(PROBLEM TO SOLVE) Set down every record exactly as it appears.
Top of SUPPLIED RECORDS
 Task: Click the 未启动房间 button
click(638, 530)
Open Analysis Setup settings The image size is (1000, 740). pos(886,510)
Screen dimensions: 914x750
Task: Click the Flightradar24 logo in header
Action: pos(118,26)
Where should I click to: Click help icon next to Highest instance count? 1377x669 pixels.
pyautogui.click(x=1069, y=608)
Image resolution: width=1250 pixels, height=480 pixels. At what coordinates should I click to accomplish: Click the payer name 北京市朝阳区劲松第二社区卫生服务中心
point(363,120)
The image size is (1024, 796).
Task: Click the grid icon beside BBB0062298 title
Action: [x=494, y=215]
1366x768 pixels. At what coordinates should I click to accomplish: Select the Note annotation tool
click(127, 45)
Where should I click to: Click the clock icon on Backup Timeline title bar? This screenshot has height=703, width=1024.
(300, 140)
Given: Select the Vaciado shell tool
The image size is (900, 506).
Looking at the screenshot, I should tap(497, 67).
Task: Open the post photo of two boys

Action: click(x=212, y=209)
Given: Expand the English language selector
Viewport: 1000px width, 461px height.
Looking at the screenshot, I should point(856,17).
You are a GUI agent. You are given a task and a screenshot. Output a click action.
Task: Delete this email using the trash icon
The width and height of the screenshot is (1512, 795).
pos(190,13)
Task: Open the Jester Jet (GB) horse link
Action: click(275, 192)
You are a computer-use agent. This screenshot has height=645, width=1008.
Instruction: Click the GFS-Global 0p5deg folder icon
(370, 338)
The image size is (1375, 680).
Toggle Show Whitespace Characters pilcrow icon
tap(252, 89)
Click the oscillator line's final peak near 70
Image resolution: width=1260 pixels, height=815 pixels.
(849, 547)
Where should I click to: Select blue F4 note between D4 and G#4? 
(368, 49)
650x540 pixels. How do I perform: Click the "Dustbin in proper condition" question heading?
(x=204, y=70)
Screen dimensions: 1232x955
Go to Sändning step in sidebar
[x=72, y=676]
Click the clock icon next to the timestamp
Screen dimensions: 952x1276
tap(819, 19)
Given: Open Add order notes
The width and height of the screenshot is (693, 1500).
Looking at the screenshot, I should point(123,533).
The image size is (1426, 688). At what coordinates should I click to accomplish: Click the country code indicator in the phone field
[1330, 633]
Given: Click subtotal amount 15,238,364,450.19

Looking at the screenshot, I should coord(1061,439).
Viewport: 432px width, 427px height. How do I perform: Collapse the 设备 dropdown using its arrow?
Bottom of SUPPLIED RECORDS
(RESULT OF THE TASK)
 Task: Click the 未启动房间 button
click(638, 530)
Open Analysis Setup settings The image size is (1000, 740). pos(886,510)
Screen dimensions: 914x750
Task: Click the Flightradar24 logo in header
Action: pos(118,26)
Where should I click to: Click help icon next to Highest instance count? 1377x669 pixels.
pyautogui.click(x=1069, y=608)
Image resolution: width=1250 pixels, height=480 pixels. At what coordinates should I click to accomplish: Click the payer name 北京市朝阳区劲松第二社区卫生服务中心
point(363,120)
The image size is (1024, 796).
Task: Click the grid icon beside BBB0062298 title
Action: [x=494, y=215]
1366x768 pixels. At what coordinates should I click to accomplish: Select the Note annotation tool
click(127, 45)
Where should I click to: Click the clock icon on Backup Timeline title bar? This screenshot has height=703, width=1024.
(300, 140)
Given: Select the Vaciado shell tool
The image size is (900, 506).
Looking at the screenshot, I should tap(497, 67).
Task: Open the post photo of two boys

Action: click(x=212, y=209)
Given: Expand the English language selector
Viewport: 1000px width, 461px height.
Looking at the screenshot, I should point(856,17).
You are a GUI agent. You are given a task and a screenshot. Output a click action.
Task: Delete this email using the trash icon
The width and height of the screenshot is (1512, 795).
pos(190,13)
Task: Open the Jester Jet (GB) horse link
Action: click(275, 192)
You are a computer-use agent. This screenshot has height=645, width=1008.
Instruction: Click the GFS-Global 0p5deg folder icon
(370, 338)
The image size is (1375, 680).
Toggle Show Whitespace Characters pilcrow icon
tap(252, 89)
Click the oscillator line's final peak near 70
Image resolution: width=1260 pixels, height=815 pixels.
(849, 547)
Where should I click to: Select blue F4 note between D4 and G#4? 
(368, 49)
650x540 pixels. How do I perform: Click the "Dustbin in proper condition" question heading?
(x=204, y=70)
Screen dimensions: 1232x955
Go to Sändning step in sidebar
[x=72, y=676]
Click the clock icon next to the timestamp
Screen dimensions: 952x1276
tap(819, 19)
Given: Open Add order notes
The width and height of the screenshot is (693, 1500).
Looking at the screenshot, I should point(123,533).
The image size is (1426, 688). At what coordinates should I click to accomplish: Click the country code indicator in the phone field
[1330, 633]
Given: Click subtotal amount 15,238,364,450.19

Looking at the screenshot, I should coord(1061,439).
Viewport: 432px width, 427px height. How do I perform: Collapse the 设备 dropdown using its arrow?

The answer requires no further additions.